Albuquerque Councilor Cynthia Borrego says she’s asked Mayor Tim Keller’s administration look at what it would take to build a “reversible traffic lane” for west side commuters on Paseo del Norte, west of Kimmick.
The technique has been tried for years in larger cities like San Francisco and Boston, where crews will take a traffic lane and shift it from one direction to another to help morning or evening commutes.
A new city councilor representing district five, Borrego says she’s interested in seeing one on the narrow two-lane stretch of Paseo, west of Kimmick out toward Ventana Ranch.
“The traffic has increased substantially,” said Borrego, of the area. “We have Ventana Ranch, we have Volcano Vista High School now, the increase is just phenomenal.”

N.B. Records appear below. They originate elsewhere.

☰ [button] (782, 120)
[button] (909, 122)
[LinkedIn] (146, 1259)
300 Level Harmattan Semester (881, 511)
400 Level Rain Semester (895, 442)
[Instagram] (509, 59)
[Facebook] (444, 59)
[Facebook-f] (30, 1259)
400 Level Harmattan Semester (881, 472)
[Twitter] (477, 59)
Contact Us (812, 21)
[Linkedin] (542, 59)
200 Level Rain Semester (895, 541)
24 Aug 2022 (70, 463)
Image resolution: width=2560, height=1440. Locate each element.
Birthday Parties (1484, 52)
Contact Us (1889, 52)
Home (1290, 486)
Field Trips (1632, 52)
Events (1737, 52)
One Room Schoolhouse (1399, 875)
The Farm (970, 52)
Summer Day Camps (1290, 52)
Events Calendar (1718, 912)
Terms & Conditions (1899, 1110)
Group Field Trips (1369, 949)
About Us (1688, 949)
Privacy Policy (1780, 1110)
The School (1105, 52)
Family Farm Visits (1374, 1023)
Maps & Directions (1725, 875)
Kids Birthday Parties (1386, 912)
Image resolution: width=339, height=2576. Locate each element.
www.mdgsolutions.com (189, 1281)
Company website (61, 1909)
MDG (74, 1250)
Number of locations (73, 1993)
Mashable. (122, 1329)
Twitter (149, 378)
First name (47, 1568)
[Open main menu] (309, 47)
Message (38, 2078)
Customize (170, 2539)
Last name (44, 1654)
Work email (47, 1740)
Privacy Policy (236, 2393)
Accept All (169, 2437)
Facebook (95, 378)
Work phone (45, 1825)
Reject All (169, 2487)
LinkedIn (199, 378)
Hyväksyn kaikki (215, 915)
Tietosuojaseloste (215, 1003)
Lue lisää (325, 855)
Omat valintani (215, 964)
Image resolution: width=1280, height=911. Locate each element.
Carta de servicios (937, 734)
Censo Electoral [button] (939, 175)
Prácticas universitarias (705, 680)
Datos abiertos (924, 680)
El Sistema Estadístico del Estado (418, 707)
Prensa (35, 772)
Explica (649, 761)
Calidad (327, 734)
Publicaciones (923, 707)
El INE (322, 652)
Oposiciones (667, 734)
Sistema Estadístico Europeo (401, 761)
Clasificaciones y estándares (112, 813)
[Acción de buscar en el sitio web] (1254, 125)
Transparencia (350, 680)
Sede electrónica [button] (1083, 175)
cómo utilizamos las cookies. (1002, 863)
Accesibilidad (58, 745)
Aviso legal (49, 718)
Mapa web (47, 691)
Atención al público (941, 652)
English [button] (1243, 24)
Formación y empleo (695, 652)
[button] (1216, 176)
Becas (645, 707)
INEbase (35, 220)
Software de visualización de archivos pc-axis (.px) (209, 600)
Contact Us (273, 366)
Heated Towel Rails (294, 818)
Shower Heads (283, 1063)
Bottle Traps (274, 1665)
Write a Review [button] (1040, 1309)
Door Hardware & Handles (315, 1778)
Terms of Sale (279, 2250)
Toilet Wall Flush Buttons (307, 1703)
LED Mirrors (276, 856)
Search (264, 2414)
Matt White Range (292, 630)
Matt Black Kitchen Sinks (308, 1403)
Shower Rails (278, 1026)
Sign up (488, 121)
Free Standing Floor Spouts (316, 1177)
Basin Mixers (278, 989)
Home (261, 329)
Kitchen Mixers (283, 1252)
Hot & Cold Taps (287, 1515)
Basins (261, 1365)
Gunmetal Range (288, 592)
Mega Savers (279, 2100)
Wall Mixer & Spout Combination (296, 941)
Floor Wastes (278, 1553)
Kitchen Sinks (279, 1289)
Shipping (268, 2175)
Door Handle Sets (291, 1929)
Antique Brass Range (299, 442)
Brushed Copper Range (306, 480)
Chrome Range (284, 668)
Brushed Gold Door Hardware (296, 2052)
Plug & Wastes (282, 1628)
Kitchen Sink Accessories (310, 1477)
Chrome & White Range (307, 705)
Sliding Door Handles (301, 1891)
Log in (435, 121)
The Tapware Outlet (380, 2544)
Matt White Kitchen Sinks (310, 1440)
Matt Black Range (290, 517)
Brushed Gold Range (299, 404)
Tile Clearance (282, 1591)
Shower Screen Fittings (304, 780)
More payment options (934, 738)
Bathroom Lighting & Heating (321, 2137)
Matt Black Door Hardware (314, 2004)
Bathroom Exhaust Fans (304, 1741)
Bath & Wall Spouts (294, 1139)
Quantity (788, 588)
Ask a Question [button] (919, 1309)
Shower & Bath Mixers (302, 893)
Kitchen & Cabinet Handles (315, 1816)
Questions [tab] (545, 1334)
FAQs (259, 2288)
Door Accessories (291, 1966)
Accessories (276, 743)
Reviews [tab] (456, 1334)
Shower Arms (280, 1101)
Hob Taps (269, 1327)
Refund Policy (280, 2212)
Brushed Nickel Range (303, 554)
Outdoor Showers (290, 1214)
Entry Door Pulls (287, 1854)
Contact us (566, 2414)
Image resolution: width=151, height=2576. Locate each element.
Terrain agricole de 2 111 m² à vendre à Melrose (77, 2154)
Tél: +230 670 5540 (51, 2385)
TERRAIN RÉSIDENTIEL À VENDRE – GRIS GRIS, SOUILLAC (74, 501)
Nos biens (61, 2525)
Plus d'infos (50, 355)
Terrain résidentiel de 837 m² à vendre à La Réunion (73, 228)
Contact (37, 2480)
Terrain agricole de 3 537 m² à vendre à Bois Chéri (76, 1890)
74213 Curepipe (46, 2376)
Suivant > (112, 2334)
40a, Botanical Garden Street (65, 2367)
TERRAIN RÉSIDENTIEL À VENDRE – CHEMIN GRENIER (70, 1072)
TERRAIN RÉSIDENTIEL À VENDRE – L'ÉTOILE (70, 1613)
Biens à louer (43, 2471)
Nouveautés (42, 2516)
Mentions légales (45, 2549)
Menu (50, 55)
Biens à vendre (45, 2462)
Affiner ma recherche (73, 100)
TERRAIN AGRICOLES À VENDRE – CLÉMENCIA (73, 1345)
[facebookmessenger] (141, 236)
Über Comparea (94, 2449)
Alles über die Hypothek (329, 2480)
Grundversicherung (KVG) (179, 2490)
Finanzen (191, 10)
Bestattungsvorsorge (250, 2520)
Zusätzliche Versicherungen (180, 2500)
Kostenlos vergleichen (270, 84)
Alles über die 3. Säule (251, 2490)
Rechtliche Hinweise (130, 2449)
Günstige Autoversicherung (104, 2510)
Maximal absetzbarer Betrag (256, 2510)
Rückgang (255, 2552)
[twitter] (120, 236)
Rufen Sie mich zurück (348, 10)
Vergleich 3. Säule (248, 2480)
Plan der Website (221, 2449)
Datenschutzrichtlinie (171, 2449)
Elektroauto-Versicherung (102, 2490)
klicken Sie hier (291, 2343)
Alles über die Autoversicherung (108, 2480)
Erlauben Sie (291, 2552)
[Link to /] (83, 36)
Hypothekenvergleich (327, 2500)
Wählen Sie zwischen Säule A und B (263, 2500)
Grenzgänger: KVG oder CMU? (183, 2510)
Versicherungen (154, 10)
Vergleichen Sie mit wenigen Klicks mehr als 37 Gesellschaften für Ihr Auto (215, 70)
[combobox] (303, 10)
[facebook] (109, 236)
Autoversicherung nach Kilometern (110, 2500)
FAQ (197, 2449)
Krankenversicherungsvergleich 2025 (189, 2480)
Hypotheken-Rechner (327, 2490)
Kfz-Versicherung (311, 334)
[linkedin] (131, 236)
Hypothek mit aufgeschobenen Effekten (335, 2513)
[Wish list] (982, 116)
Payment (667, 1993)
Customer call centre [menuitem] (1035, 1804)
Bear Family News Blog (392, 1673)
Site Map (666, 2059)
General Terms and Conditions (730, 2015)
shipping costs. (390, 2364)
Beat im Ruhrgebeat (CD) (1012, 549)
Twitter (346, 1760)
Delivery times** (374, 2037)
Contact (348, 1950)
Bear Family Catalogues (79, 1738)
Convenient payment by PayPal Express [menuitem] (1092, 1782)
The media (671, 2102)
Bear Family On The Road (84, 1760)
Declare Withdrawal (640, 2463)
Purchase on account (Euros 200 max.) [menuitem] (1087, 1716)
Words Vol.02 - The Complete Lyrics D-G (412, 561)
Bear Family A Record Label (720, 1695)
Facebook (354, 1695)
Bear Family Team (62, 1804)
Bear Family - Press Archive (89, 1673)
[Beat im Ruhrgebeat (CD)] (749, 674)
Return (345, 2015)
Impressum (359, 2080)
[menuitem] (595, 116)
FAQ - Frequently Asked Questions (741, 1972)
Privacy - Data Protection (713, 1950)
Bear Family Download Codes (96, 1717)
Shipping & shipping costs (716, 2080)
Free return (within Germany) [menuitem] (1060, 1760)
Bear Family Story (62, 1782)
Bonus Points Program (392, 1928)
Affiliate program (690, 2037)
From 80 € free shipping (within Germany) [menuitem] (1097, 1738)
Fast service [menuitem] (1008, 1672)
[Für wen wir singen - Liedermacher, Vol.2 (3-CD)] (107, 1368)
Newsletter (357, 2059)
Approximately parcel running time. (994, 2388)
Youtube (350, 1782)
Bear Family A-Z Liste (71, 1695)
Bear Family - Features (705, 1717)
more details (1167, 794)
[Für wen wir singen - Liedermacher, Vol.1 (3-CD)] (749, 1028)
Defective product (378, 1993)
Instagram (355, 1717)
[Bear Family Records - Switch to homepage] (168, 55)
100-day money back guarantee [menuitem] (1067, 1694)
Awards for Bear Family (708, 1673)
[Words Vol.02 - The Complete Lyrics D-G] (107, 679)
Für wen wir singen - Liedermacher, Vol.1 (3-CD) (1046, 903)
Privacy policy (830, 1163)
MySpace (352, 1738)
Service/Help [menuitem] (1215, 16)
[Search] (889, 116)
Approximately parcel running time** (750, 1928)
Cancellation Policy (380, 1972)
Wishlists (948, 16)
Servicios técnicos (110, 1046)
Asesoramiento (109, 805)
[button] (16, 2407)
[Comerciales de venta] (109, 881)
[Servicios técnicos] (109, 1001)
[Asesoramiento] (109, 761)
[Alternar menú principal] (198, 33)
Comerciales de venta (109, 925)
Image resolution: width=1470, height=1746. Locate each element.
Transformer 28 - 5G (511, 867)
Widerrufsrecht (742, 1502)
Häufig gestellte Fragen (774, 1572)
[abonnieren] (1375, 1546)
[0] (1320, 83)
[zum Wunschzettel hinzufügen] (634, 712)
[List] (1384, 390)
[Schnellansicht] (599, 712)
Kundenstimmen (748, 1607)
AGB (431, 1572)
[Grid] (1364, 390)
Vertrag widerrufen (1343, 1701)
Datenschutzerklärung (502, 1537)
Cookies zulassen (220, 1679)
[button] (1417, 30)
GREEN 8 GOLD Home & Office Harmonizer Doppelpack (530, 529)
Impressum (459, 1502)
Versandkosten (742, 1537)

West of Eagle Ranch Road, developers have continued to build more homes in the district, putting more cars on Paseo del Norte. Meanwhile, the city controlled portion of Paseo has remained one lane in each direction from Kimmick out further west to Universe Street and beyond.
Borrego wants that addressed, saying she’s seeing more congestion in the area.
“Let’s maybe look at some low hanging fruit, possibly reversible lane on Paseo,” said Borrego.
The councilor is now asking the city to look at turning the dirt median on Paseo into a driving lane. The median begins just west of Kimmick and continues for than a mile and a half.
On Paseo, a suggested reversible driving lane could mean an extra lane of traffic eastbound for morning drivers, then shifting that lane to westbound traffic for use in the evening rush hour commute.
Borrego says the city is now “exploring” her idea, after a recent conversation she had with Mayor Keller.
“Lot of people spending hours at a time in traffic when they could be spending time with their families,” said Borrego.
Some drivers had mixed feelings on the idea.
“That’s a good idea, however, it really does need the four lanes,” said Kathy, who drives between Kimmick and Universe Street each day.
“I don’t like that idea, it’s too confusing!” said Marilyn Baca, who also lives on the west side.
“That’s great because it’s already there, you don’t have to spend money or the time constructing it,” said Ramon, who frequently visits his family on the west side.
The city still needs to study the idea, so they’re not sure if it’s feasible or how much a reversible driving lane could cost yet. Borrego says a reversible lane would likely be millions of dollars cheaper than adding new ones, though.
Borrego says she’s hoping to hear if the idea is feasible by fall 2018. She’s also asking the city about the idea of revamping the Paseo and Eagle Ranch intersection.